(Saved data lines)
• • •
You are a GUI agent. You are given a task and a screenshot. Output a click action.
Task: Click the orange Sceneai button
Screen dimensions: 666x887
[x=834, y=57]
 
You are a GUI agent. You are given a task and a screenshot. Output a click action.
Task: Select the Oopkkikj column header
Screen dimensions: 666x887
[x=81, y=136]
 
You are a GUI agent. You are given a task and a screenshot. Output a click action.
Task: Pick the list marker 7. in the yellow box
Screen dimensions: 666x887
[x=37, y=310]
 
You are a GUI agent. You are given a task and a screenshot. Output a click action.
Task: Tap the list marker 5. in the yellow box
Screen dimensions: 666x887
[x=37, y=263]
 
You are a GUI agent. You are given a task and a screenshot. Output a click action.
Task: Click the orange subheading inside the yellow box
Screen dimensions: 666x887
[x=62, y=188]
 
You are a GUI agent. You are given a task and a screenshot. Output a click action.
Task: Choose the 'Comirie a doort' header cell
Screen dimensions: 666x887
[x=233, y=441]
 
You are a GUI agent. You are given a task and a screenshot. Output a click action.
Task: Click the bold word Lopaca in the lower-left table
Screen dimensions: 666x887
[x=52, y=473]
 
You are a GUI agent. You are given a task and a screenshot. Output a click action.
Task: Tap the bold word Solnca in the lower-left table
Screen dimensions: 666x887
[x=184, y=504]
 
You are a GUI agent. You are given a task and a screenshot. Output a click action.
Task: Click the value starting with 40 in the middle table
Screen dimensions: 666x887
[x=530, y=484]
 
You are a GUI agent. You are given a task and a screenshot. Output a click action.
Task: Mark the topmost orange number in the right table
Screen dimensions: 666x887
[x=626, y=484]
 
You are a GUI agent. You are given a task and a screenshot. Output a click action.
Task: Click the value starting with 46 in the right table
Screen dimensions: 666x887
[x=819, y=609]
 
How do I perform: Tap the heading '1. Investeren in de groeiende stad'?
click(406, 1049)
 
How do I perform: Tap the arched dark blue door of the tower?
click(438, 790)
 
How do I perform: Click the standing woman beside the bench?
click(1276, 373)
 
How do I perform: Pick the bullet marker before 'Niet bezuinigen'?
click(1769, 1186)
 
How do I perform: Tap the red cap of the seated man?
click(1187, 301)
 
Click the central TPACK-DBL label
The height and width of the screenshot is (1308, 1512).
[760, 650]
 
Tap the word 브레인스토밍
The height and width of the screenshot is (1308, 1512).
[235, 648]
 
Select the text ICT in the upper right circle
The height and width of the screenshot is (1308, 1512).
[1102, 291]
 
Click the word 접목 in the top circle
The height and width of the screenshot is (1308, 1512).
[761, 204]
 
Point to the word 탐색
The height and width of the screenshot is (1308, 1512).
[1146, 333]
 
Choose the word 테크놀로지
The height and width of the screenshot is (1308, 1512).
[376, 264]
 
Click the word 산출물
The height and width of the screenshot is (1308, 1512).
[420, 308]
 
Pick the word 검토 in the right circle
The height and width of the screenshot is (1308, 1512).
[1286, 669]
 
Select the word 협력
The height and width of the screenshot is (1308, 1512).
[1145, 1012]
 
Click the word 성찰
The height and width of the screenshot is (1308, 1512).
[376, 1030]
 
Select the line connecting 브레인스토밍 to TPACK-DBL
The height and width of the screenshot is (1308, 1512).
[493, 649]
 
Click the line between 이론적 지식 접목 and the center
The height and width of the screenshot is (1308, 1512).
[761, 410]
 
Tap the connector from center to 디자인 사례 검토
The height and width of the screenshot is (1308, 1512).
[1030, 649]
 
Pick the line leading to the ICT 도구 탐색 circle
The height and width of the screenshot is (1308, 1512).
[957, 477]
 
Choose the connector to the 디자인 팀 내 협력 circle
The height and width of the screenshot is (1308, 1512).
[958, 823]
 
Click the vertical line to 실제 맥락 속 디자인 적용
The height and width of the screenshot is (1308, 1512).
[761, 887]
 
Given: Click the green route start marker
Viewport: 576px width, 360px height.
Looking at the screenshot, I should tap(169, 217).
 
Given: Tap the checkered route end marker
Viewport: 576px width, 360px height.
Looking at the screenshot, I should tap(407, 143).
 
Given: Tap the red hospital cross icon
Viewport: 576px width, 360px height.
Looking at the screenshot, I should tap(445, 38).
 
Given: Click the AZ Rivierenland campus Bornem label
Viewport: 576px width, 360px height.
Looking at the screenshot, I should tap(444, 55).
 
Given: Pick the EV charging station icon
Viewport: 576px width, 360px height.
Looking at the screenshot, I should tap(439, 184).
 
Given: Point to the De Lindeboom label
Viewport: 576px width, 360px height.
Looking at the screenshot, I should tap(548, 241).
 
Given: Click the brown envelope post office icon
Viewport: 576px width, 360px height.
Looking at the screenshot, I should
• • •
THE EXERCISE:
Rename "Screen dimensions" to "Display size" throughout the lines above, and leave every other character unchanged.

WRITTEN ANSWER:
You are a GUI agent. You are given a task and a screenshot. Output a click action.
Task: Click the orange Sceneai button
Display size: 666x887
[x=834, y=57]
 
You are a GUI agent. You are given a task and a screenshot. Output a click action.
Task: Select the Oopkkikj column header
Display size: 666x887
[x=81, y=136]
 
You are a GUI agent. You are given a task and a screenshot. Output a click action.
Task: Pick the list marker 7. in the yellow box
Display size: 666x887
[x=37, y=310]
 
You are a GUI agent. You are given a task and a screenshot. Output a click action.
Task: Tap the list marker 5. in the yellow box
Display size: 666x887
[x=37, y=263]
 
You are a GUI agent. You are given a task and a screenshot. Output a click action.
Task: Click the orange subheading inside the yellow box
Display size: 666x887
[x=62, y=188]
 
You are a GUI agent. You are given a task and a screenshot. Output a click action.
Task: Choose the 'Comirie a doort' header cell
Display size: 666x887
[x=233, y=441]
 
You are a GUI agent. You are given a task and a screenshot. Output a click action.
Task: Click the bold word Lopaca in the lower-left table
Display size: 666x887
[x=52, y=473]
 
You are a GUI agent. You are given a task and a screenshot. Output a click action.
Task: Tap the bold word Solnca in the lower-left table
Display size: 666x887
[x=184, y=504]
 
You are a GUI agent. You are given a task and a screenshot. Output a click action.
Task: Click the value starting with 40 in the middle table
Display size: 666x887
[x=530, y=484]
 
You are a GUI agent. You are given a task and a screenshot. Output a click action.
Task: Mark the topmost orange number in the right table
Display size: 666x887
[x=626, y=484]
 
You are a GUI agent. You are given a task and a screenshot. Output a click action.
Task: Click the value starting with 46 in the right table
Display size: 666x887
[x=819, y=609]
 
How do I perform: Tap the heading '1. Investeren in de groeiende stad'?
click(406, 1049)
 
How do I perform: Tap the arched dark blue door of the tower?
click(438, 790)
 
How do I perform: Click the standing woman beside the bench?
click(1276, 373)
 
How do I perform: Pick the bullet marker before 'Niet bezuinigen'?
click(1769, 1186)
 
How do I perform: Tap the red cap of the seated man?
click(1187, 301)
 
Click the central TPACK-DBL label
The height and width of the screenshot is (1308, 1512).
[760, 650]
 
Tap the word 브레인스토밍
The height and width of the screenshot is (1308, 1512).
[235, 648]
 
Select the text ICT in the upper right circle
The height and width of the screenshot is (1308, 1512).
[1102, 291]
 
Click the word 접목 in the top circle
The height and width of the screenshot is (1308, 1512).
[761, 204]
 
Point to the word 탐색
The height and width of the screenshot is (1308, 1512).
[1146, 333]
 
Choose the word 테크놀로지
The height and width of the screenshot is (1308, 1512).
[376, 264]
 
Click the word 산출물
The height and width of the screenshot is (1308, 1512).
[420, 308]
 
Pick the word 검토 in the right circle
The height and width of the screenshot is (1308, 1512).
[1286, 669]
 
Select the word 협력
The height and width of the screenshot is (1308, 1512).
[1145, 1012]
 
Click the word 성찰
The height and width of the screenshot is (1308, 1512).
[376, 1030]
 
Select the line connecting 브레인스토밍 to TPACK-DBL
The height and width of the screenshot is (1308, 1512).
[493, 649]
 
Click the line between 이론적 지식 접목 and the center
The height and width of the screenshot is (1308, 1512).
[761, 410]
 
Tap the connector from center to 디자인 사례 검토
The height and width of the screenshot is (1308, 1512).
[1030, 649]
 
Pick the line leading to the ICT 도구 탐색 circle
The height and width of the screenshot is (1308, 1512).
[957, 477]
 
Choose the connector to the 디자인 팀 내 협력 circle
The height and width of the screenshot is (1308, 1512).
[958, 823]
 
Click the vertical line to 실제 맥락 속 디자인 적용
The height and width of the screenshot is (1308, 1512).
[761, 887]
 
Given: Click the green route start marker
Viewport: 576px width, 360px height.
Looking at the screenshot, I should tap(169, 217).
 
Given: Tap the checkered route end marker
Viewport: 576px width, 360px height.
Looking at the screenshot, I should tap(407, 143).
 
Given: Tap the red hospital cross icon
Viewport: 576px width, 360px height.
Looking at the screenshot, I should tap(445, 38).
 
Given: Click the AZ Rivierenland campus Bornem label
Viewport: 576px width, 360px height.
Looking at the screenshot, I should tap(444, 55).
 
Given: Pick the EV charging station icon
Viewport: 576px width, 360px height.
Looking at the screenshot, I should tap(439, 184).
 
Given: Point to the De Lindeboom label
Viewport: 576px width, 360px height.
Looking at the screenshot, I should tap(548, 241).
 
Given: Click the brown envelope post office icon
Viewport: 576px width, 360px height.
Looking at the screenshot, I should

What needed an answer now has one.